Les pays en développement font face à plusieurs facteurs qui les rendent moins aptes à bénéficier de l’IA.

Développer le cadre législatif

En plus du manque de données, la région, comme d’autres régions du Sud, n’est pas au-devant de la scène quant à la protection des données. « L’absence de politiques solides en matière de protection des données et d’IA dans les pays du Sud pourrait potentiellement conduire à des niveaux d’utilisation inappropriés plus élevés à mesure que l’IA gagne en portée », note Brookings Institution, tout en donnant une lueur d’espoir : « Etant donné que la législation sur l’IA en est encore à ses débuts à l’échelle mondiale, les pays du Sud ont la possibilité de contourner les impacts négatifs potentiels de l’IA. Pour contrer ces dommages, les gouvernements représentant ces pays doivent déployer des efforts concertés pour élaborer des stratégies d’IA et progresser vers leur mise en oeuvre afin de protéger les communautés vulnérables et de permettre une innovation responsable. Ils doivent également être représentés de manière bien visible à la table des discussions multilatérales mondiales sur l’IA ». Naglaa Rizk partage le même point de vue, insistant sur le fait que « l’environnement législatif et les données sont de très grande importance pour le développement de l’IA dans un pays donné. Les lois de protection des données sont très importantes, l’Egypte en possède une, mais il faut la développer davantage et créer son statut exécutif ».
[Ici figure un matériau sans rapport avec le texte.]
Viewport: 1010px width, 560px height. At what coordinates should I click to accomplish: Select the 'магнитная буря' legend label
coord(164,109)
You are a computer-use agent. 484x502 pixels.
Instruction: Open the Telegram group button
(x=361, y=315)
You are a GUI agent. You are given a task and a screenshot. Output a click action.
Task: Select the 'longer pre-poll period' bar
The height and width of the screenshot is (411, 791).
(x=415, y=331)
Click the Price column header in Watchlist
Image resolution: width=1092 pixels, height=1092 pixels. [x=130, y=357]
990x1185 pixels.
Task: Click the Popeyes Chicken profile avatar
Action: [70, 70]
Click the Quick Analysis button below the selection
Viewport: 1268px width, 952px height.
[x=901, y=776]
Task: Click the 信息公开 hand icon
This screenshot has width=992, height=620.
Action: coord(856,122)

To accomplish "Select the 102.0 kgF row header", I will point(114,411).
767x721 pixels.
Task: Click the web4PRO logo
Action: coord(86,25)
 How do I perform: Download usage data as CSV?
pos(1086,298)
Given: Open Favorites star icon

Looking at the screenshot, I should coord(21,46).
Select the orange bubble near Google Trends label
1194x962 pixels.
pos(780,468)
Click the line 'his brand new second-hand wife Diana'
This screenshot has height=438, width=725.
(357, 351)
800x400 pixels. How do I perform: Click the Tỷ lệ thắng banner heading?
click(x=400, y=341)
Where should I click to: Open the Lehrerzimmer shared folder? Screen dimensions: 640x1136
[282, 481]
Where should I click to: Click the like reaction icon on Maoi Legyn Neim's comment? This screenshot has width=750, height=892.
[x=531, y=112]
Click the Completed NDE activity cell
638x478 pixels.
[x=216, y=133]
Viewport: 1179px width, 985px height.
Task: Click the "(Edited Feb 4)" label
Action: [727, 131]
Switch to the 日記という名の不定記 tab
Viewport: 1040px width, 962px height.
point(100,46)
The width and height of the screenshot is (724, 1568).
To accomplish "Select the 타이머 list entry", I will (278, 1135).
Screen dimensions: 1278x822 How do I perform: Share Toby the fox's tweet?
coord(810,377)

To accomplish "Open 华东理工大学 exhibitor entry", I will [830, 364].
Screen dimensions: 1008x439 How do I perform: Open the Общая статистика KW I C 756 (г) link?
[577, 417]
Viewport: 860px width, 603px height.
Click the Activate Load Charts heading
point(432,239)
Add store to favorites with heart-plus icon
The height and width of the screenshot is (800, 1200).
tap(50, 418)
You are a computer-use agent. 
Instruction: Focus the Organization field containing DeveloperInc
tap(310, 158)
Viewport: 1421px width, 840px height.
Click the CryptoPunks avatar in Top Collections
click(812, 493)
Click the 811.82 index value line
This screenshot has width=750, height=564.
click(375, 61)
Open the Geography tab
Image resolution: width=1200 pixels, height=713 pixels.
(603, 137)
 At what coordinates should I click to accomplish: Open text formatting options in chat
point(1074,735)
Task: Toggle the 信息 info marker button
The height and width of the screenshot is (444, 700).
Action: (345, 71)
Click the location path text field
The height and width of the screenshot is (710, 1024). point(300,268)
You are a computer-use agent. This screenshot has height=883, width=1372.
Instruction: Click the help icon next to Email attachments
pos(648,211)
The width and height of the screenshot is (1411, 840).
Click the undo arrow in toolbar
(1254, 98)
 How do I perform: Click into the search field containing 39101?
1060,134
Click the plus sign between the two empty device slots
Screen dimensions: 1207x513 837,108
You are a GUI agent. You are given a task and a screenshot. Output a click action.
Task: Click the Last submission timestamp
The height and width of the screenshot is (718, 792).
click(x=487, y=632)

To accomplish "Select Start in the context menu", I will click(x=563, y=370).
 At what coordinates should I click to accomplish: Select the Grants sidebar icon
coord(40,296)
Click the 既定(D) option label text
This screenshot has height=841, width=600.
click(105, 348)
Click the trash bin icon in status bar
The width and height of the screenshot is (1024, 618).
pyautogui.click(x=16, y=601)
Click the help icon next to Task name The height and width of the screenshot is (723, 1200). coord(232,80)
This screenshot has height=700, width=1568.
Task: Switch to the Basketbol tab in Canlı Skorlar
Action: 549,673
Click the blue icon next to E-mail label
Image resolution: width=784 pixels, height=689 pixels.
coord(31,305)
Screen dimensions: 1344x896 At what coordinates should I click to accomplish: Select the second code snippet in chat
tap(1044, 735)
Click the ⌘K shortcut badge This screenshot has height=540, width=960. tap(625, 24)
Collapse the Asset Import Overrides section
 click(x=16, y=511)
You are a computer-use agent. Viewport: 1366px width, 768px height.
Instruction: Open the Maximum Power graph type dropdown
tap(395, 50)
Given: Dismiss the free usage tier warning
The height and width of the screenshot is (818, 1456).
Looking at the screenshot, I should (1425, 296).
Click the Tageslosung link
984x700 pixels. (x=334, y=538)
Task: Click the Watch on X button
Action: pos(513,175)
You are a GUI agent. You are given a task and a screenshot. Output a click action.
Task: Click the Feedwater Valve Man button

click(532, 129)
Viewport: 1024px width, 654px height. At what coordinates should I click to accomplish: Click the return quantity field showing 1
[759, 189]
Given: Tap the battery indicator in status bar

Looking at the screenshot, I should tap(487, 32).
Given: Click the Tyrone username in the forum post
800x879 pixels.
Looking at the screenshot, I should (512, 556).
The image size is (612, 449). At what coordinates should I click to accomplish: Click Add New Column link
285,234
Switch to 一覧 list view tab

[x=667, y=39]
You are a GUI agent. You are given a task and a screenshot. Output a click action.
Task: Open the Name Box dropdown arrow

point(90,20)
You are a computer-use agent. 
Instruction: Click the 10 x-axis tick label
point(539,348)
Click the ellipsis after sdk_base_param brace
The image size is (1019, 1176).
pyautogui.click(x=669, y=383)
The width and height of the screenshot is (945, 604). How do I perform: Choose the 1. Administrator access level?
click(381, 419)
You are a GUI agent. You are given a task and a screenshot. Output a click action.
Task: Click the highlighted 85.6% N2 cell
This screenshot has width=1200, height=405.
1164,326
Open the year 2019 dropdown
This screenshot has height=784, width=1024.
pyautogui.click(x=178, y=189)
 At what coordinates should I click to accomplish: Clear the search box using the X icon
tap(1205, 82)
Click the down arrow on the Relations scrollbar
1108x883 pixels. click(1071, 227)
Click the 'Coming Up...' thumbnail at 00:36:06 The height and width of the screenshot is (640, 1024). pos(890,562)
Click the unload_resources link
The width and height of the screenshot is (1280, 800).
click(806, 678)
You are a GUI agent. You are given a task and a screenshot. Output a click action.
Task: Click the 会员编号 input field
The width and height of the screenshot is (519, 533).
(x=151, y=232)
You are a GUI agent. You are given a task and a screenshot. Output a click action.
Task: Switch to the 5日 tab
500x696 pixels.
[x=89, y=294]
L’IA, comme toute autre technologie, peut être une arme à double tranchant. « La technologie peut nous permettre d’avancer, ce qui se passe est que les producteurs de la technologie avancent plus vite. Les écarts entre les pays vont avoir lieu, mais il existe des pays qui parviennent à bien profiter de la technologie et d’autres qui parviennent même à développer et investir dans la technologie et dans les ressources humaines pour devenir producteurs. C’est le cas de la Corée du Sud et des tigres asiatiques dans les années 1980. La question reste de savoir comment utiliser la technologie. L’IA peut être utile, comme elle peut bien avoir des désavantages, il faut être conscient de cette réalité », renchérit Rizk. « Il existe un écart économique énorme dans le monde, que l’IA peut aggraver, mais s’il y a une prise de conscience dans les pays en développement de l’importance de l’IA, elle pourra servir à réduire cet écart dans les domaines de la santé, de l’industrie et des services, etc. Prenant le Chat GPT, à tire d’exemple, il produit un contenu qui peut négativement affecter le système éducatif, mais il faut apprendre à utiliser ces technologies d’une manière qui nous soit bénéfique. En tant que professeure, j’ai commencé à modifier les formes des tests et des examens pour prévenir que mes étudiants utilisent ces technologies pour accomplir leurs tâches. Je fais plus d’examens oraux par exemple. Cette technologie va évidemment nous toucher, nous ne pouvons pas changer ce facteur, il faut nous changer nous-mêmes », conclut-elle.